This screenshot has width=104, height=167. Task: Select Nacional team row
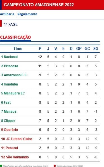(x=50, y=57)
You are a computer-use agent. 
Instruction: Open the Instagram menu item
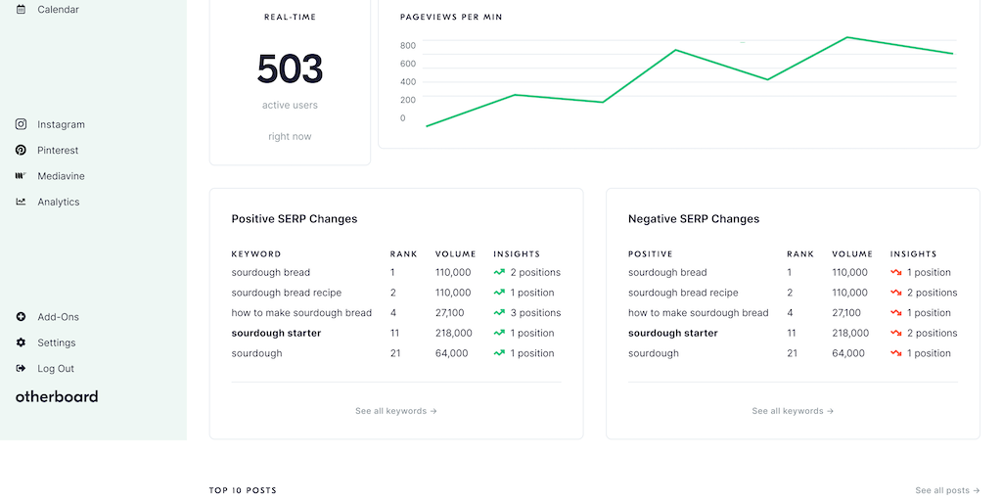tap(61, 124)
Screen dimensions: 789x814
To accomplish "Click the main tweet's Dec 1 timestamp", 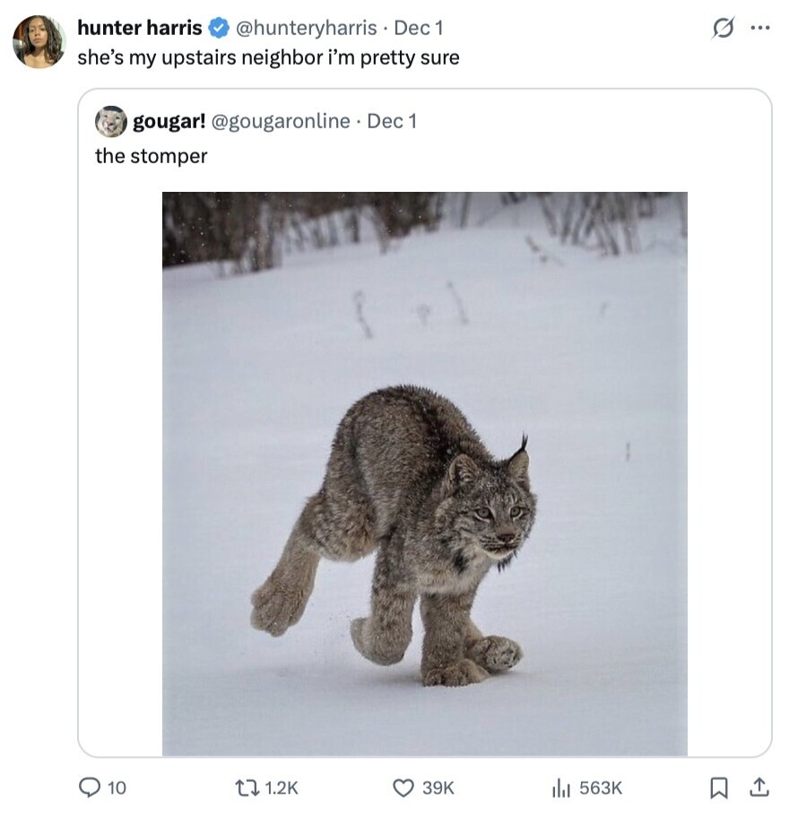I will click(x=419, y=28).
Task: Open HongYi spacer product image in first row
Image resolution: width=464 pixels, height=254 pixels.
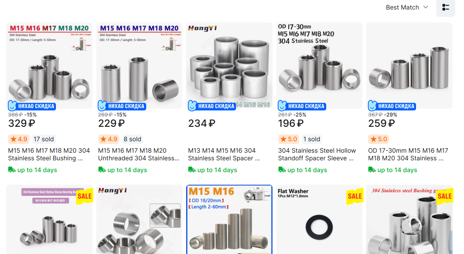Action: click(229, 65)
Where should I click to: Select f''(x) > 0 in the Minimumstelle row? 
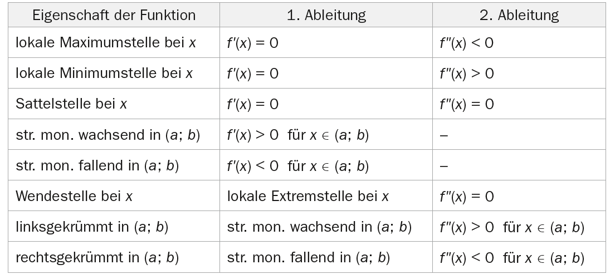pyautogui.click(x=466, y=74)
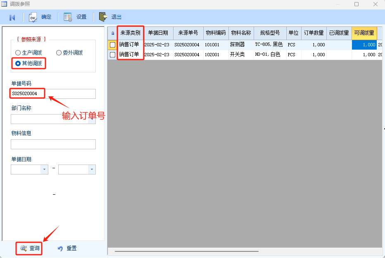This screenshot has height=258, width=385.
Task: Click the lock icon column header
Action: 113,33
══════
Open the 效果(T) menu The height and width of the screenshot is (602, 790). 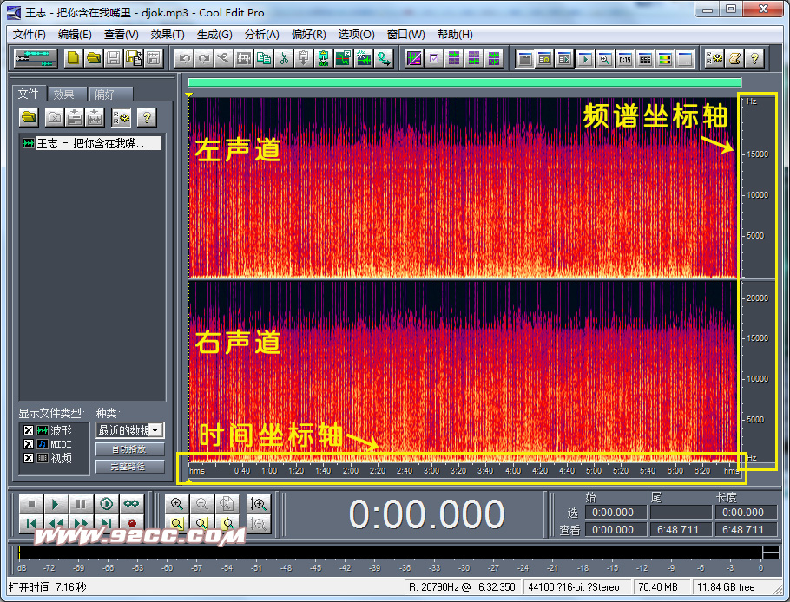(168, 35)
══════
Task instructions
Can you reproduce the material from the line containing "Where should I" through the line containing "Action: 113,33", with both of those lines included? Leave the pictures out of your answer.

Complete output
Where should I click to: Select f''(x) > 0 in the Minimumstelle row? 
pyautogui.click(x=466, y=74)
This screenshot has height=258, width=385.
Task: Click the lock icon column header
Action: 113,33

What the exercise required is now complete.